(Extracted records)

==================================================

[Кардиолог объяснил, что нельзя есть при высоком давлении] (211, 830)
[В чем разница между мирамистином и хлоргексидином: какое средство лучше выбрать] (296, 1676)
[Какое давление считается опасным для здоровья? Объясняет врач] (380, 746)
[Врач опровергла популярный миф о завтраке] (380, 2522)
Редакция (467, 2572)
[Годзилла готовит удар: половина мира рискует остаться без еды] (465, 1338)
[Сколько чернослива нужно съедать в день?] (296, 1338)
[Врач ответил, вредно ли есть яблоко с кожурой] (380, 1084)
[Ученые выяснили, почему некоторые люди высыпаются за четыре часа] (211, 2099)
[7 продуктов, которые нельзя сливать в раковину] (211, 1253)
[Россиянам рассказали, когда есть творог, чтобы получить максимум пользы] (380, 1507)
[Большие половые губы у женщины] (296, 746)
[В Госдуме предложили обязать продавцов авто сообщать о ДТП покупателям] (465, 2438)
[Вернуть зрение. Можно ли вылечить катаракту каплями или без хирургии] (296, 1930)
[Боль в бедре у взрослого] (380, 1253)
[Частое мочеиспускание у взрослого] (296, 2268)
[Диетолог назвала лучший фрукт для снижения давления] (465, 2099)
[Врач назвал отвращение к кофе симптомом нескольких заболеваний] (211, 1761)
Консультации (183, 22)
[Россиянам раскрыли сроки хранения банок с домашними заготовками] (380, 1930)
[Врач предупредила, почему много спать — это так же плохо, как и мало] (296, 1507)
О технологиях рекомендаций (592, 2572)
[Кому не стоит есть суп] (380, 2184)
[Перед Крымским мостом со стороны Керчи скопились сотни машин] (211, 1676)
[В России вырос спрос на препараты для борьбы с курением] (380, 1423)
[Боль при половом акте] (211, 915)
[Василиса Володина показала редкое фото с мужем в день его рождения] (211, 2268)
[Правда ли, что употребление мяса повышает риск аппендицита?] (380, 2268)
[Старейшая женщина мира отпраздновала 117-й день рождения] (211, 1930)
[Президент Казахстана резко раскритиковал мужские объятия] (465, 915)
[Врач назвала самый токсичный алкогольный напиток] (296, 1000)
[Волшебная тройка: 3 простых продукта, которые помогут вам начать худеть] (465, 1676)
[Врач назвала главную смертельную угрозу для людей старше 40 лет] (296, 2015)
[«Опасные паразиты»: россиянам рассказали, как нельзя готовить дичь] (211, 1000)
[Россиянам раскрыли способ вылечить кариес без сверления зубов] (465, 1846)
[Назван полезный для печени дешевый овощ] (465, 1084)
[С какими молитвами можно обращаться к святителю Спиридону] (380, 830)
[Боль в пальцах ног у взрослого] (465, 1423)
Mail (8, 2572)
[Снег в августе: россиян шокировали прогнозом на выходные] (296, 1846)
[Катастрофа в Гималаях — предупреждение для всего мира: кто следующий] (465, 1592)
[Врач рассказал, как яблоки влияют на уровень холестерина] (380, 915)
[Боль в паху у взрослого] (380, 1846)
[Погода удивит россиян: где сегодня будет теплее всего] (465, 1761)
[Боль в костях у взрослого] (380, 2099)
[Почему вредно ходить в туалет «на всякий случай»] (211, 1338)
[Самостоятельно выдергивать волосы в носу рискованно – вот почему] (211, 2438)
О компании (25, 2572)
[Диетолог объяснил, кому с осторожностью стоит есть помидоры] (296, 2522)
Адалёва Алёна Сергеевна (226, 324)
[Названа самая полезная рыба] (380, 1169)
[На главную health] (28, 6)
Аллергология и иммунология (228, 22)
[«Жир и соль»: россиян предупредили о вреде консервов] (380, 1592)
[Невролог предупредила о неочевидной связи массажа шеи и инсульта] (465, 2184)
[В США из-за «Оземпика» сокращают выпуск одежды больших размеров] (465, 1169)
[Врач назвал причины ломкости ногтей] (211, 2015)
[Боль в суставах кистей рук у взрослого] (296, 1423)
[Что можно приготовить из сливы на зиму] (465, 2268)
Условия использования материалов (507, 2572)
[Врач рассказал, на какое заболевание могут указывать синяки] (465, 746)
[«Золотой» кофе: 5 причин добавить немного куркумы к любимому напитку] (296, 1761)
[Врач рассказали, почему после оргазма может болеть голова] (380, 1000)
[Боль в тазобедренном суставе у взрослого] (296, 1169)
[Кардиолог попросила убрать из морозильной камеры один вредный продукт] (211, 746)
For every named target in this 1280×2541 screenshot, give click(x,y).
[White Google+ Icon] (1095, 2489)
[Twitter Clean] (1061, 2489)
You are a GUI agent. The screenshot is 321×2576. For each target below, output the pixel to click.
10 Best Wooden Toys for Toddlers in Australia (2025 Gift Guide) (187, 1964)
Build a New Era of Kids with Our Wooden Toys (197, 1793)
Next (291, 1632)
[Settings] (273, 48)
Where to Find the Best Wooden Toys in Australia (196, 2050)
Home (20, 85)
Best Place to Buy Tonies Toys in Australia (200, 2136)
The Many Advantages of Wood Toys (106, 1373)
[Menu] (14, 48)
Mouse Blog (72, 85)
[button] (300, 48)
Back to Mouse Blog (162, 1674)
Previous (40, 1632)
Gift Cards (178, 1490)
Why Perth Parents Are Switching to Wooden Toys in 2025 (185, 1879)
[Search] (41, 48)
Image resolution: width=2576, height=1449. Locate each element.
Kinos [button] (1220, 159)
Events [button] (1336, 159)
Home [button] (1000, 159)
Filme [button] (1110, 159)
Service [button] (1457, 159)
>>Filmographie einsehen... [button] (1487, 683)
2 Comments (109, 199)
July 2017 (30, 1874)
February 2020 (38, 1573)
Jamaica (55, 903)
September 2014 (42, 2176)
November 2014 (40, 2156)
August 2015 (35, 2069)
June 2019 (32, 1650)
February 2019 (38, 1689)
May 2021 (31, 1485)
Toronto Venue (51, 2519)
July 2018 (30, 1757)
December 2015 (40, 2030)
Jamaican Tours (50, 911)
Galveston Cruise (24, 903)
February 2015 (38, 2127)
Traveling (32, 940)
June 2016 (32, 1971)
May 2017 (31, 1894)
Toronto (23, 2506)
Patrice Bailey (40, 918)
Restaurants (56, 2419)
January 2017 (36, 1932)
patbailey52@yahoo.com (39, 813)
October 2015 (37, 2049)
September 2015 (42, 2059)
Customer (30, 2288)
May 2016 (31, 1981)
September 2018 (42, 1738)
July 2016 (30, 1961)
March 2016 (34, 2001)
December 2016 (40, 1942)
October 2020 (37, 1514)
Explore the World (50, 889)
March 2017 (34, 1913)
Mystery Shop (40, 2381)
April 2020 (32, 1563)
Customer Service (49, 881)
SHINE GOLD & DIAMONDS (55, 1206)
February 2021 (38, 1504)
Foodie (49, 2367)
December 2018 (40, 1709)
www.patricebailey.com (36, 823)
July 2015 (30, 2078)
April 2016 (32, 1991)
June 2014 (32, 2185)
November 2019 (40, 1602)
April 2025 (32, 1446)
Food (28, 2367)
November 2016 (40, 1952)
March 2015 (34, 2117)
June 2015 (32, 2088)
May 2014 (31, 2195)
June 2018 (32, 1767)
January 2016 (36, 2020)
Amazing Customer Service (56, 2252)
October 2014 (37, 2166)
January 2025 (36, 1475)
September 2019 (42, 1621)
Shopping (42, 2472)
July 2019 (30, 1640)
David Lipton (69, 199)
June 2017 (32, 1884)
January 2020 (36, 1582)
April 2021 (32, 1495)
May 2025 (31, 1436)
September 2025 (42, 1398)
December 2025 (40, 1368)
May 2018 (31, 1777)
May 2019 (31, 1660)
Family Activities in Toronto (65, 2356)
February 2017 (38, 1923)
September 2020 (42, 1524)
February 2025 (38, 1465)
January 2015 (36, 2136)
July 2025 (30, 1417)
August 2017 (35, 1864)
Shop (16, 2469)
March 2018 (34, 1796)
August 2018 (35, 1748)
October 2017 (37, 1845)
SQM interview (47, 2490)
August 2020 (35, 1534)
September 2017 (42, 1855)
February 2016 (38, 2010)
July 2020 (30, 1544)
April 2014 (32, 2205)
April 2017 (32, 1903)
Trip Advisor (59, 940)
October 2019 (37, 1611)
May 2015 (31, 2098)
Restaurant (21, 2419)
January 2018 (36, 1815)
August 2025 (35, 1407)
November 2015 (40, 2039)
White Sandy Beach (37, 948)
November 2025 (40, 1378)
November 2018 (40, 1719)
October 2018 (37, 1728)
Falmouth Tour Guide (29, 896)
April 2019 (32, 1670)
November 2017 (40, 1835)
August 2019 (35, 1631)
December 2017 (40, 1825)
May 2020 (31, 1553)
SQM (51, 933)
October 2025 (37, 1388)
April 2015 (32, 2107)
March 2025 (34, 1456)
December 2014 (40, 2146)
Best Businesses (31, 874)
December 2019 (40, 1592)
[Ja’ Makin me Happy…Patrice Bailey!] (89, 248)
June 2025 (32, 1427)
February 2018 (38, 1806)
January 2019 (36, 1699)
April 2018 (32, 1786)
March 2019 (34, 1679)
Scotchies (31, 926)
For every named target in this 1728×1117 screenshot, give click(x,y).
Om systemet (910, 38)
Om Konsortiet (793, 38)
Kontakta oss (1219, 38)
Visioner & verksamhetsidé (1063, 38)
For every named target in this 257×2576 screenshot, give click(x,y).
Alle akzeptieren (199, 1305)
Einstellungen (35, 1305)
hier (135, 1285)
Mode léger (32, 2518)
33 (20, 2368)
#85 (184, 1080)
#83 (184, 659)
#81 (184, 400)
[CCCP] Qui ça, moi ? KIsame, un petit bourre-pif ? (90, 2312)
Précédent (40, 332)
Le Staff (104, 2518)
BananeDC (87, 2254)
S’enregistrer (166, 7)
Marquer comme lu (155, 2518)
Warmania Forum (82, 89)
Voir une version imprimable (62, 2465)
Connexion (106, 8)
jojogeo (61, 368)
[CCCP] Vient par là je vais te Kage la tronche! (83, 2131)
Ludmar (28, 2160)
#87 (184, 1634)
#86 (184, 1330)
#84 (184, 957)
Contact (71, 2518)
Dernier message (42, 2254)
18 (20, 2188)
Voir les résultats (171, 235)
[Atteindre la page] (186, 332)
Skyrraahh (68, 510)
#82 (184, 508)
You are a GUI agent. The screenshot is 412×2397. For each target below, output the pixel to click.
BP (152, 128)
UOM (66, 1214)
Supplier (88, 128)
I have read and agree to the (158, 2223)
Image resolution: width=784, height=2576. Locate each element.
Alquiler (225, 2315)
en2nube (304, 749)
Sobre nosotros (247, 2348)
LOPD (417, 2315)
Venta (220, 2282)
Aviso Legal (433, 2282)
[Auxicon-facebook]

==================================================

◆ **INSTRUCTIONS TO FOLLOW**: Reproduce precisely, and with no line left out, each line from the top of the entries through the line that carries "[Врач ответил, вредно".

◆ **TASK RESPONSE**:
[Кардиолог объяснил, что нельзя есть при высоком давлении] (211, 830)
[В чем разница между мирамистином и хлоргексидином: какое средство лучше выбрать] (296, 1676)
[Какое давление считается опасным для здоровья? Объясняет врач] (380, 746)
[Врач опровергла популярный миф о завтраке] (380, 2522)
Редакция (467, 2572)
[Годзилла готовит удар: половина мира рискует остаться без еды] (465, 1338)
[Сколько чернослива нужно съедать в день?] (296, 1338)
[Врач ответил, вредно ли есть яблоко с кожурой] (380, 1084)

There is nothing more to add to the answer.